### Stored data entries
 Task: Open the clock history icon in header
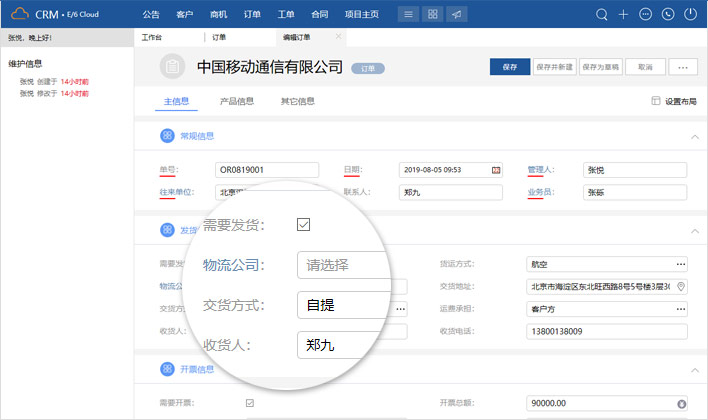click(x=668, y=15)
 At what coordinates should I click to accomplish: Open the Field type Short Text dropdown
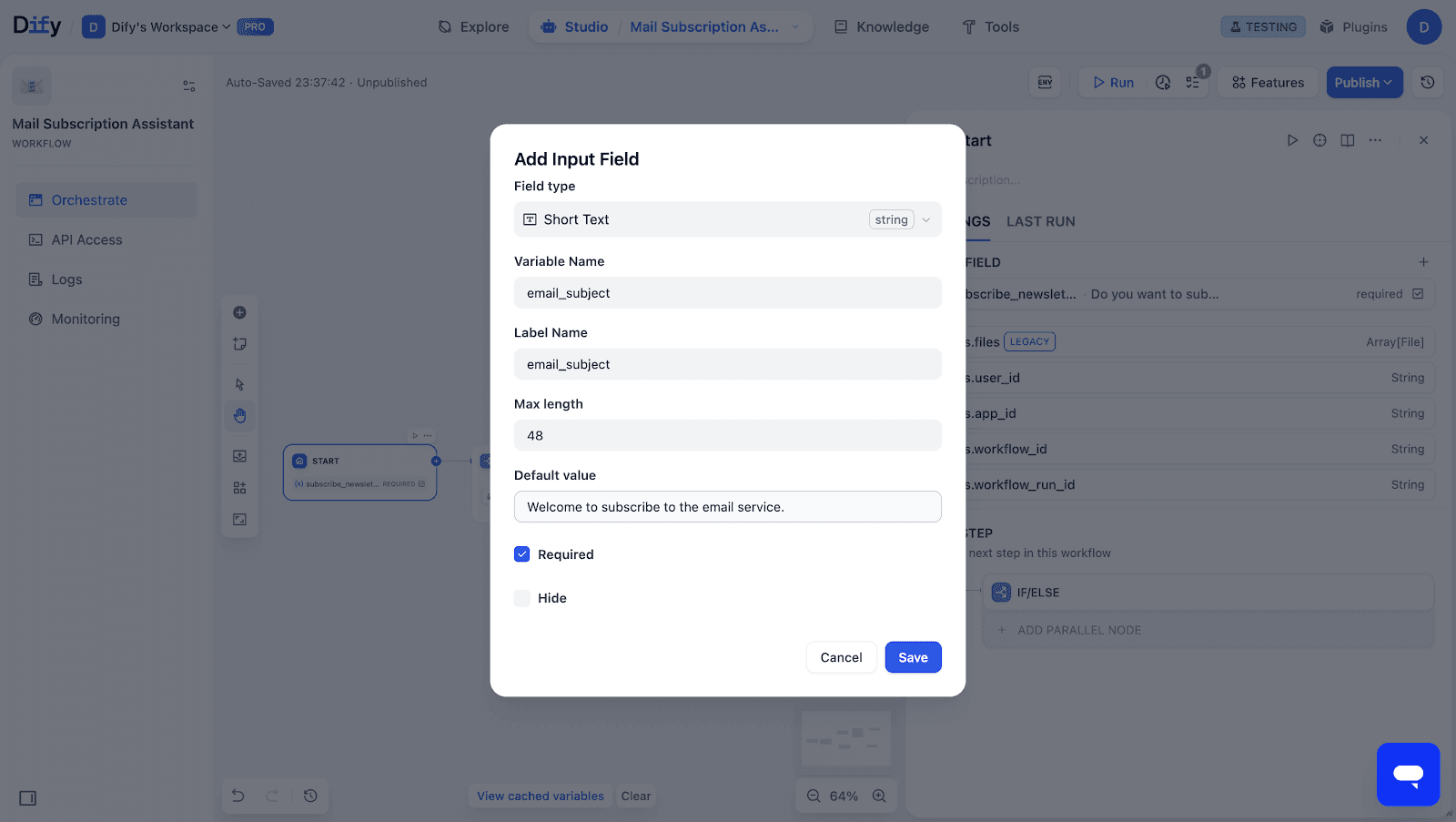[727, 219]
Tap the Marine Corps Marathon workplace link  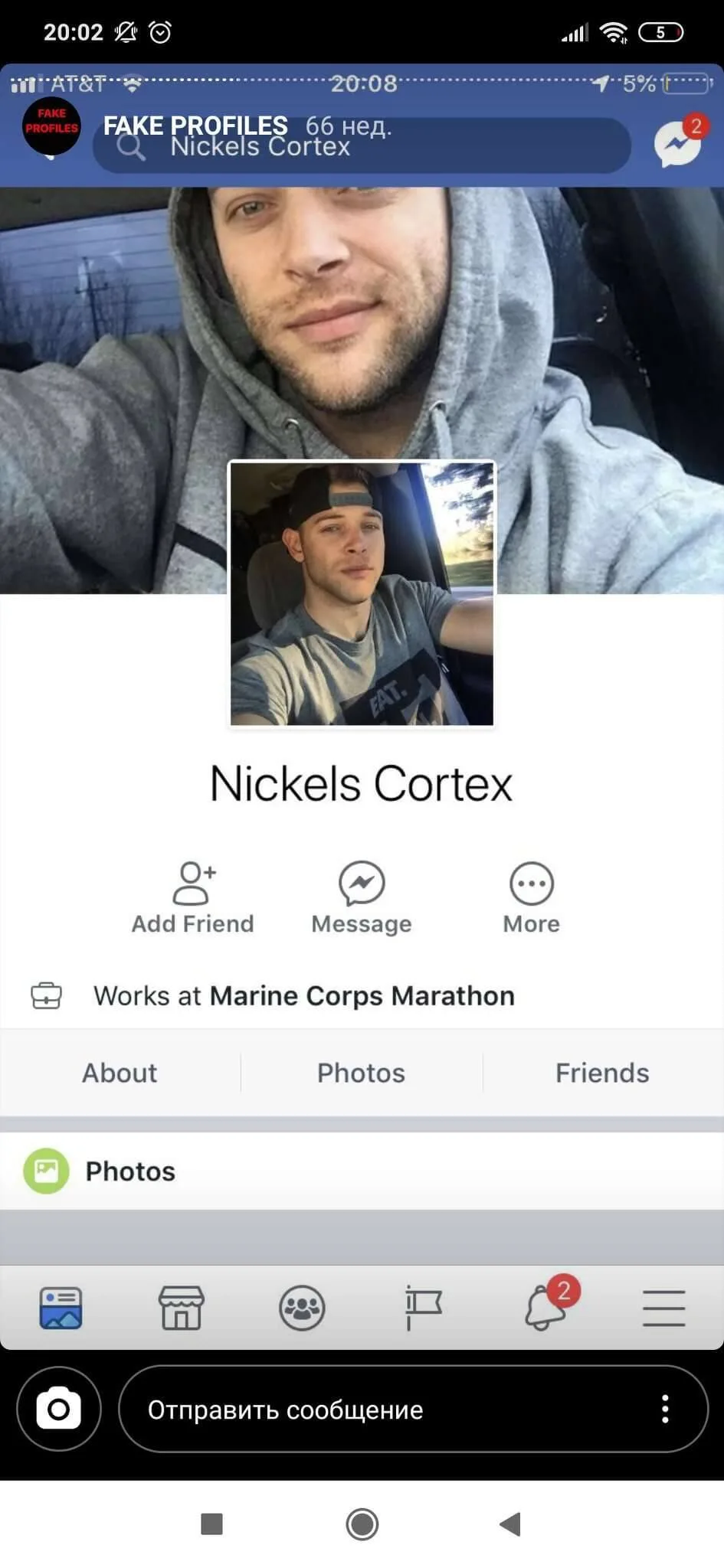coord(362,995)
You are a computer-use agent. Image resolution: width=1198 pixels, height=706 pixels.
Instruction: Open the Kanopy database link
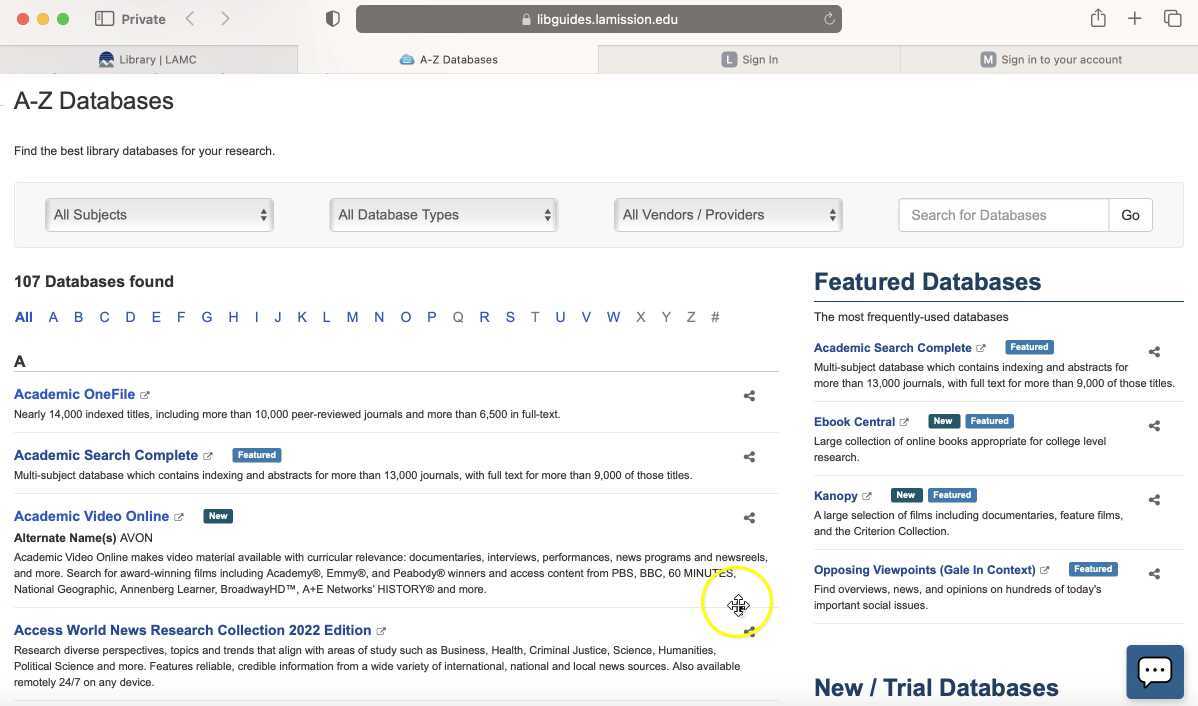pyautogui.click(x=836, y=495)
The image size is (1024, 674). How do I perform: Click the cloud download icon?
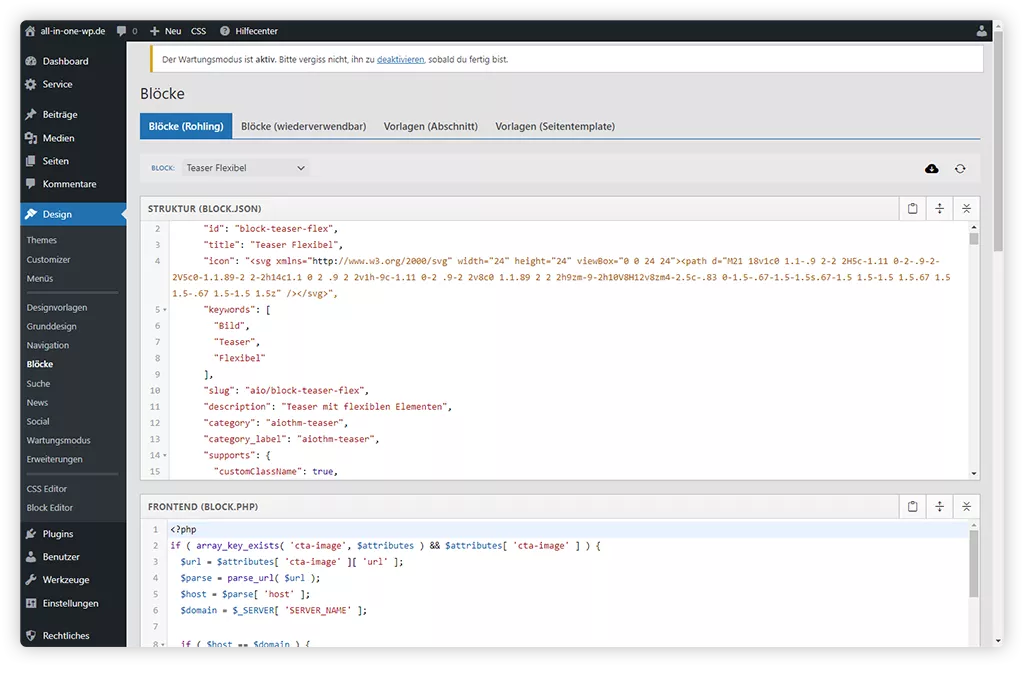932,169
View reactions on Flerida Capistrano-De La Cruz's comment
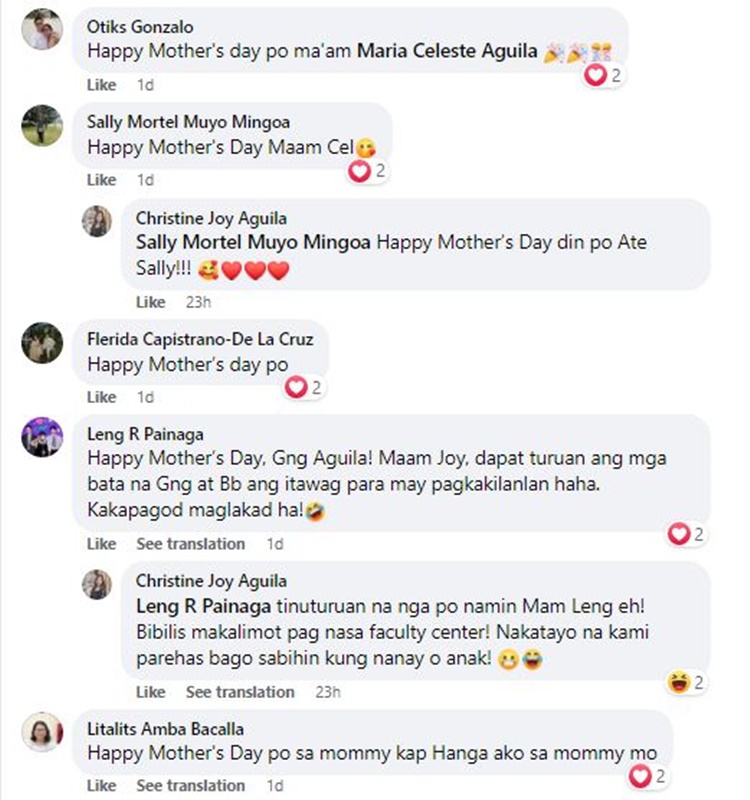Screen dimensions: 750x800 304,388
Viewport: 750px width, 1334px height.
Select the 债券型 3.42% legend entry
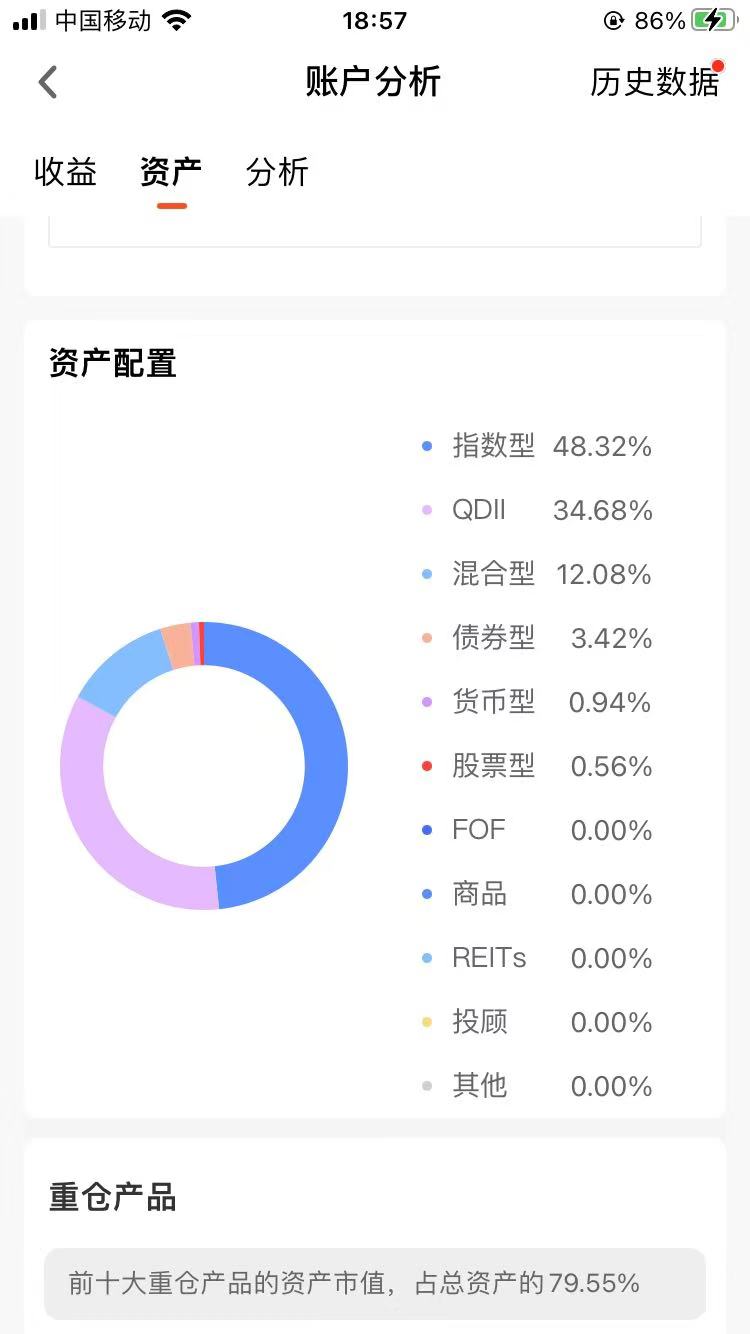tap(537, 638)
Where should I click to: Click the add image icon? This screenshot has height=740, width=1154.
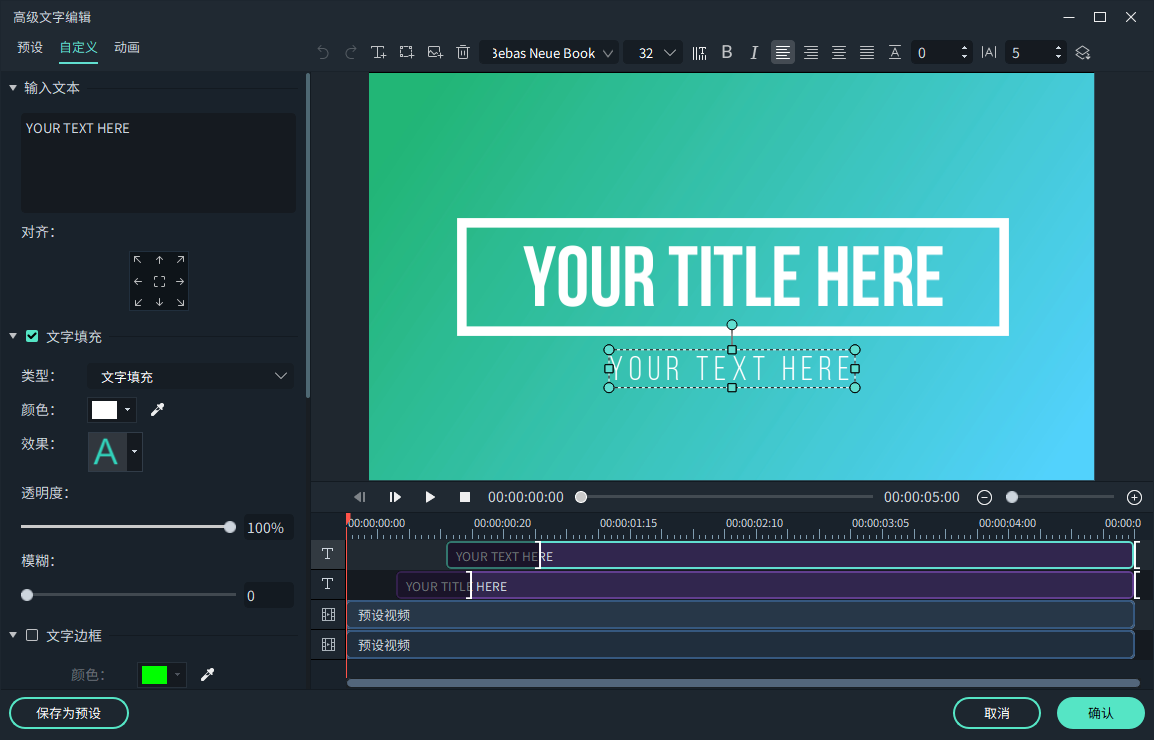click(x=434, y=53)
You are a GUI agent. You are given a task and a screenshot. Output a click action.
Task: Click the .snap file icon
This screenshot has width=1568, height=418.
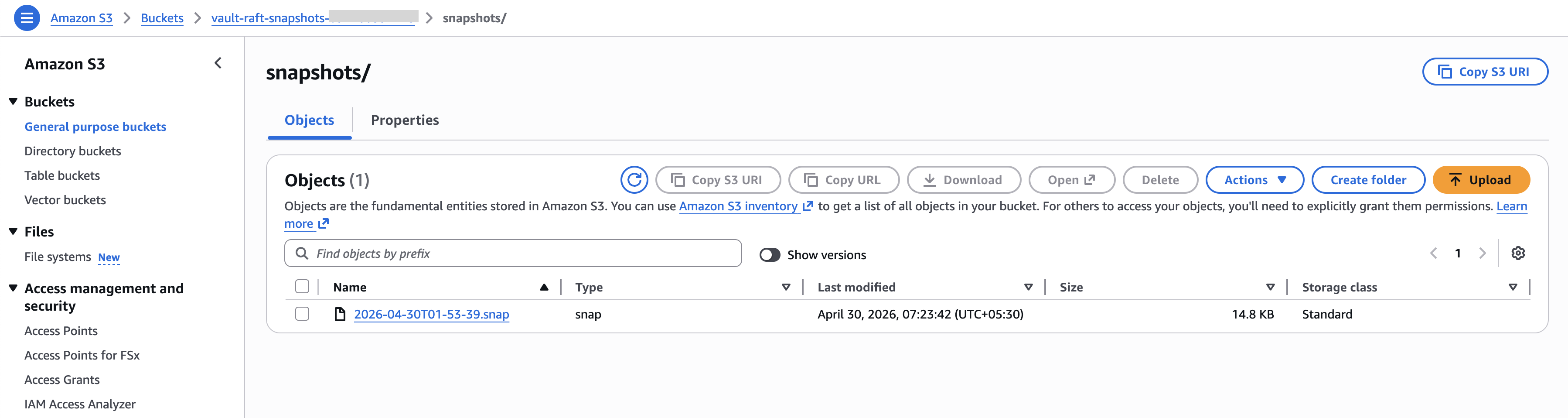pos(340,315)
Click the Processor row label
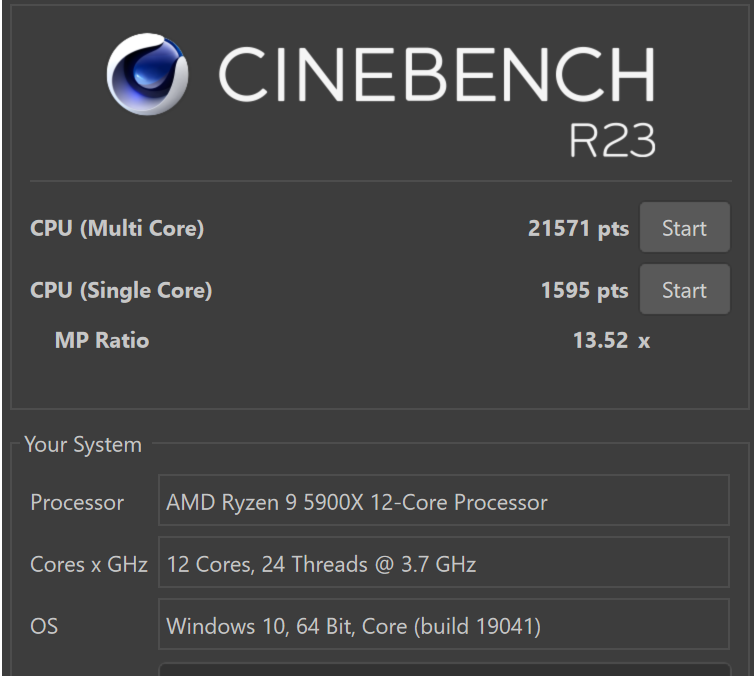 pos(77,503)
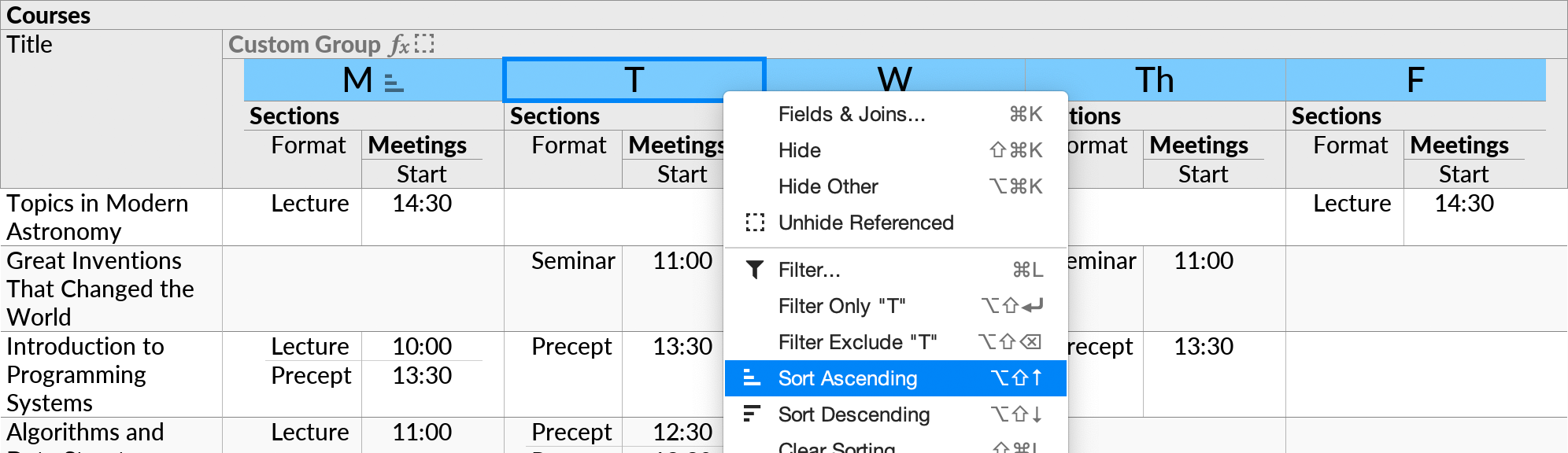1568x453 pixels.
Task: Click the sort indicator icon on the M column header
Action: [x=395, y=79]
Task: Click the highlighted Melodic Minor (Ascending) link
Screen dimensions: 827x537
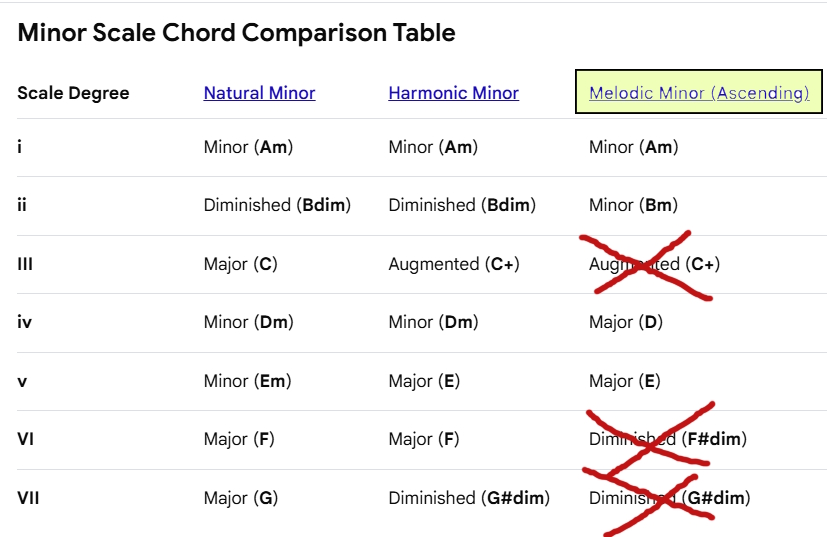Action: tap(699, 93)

### Assignment
Your answer must be the lines above from the one holding "Select the 债券型 3.42% legend entry" up to and including the one holding "Task: Click the highlighted", exact and with no pictures.

### Problem solution
Select the 债券型 3.42% legend entry
tap(537, 638)
Where should I click to: Click the add image icon? This screenshot has height=740, width=1154.
click(x=434, y=53)
You are a GUI agent. You are given a task and a screenshot. Output a click action.
Task: Click the .snap file icon
This screenshot has width=1568, height=418.
pos(340,315)
Click the Processor row label
 pos(77,503)
1568x453 pixels.
Task: Click the sort indicator icon on the M column header
Action: [x=395, y=79]
Task: Click the highlighted Melodic Minor (Ascending) link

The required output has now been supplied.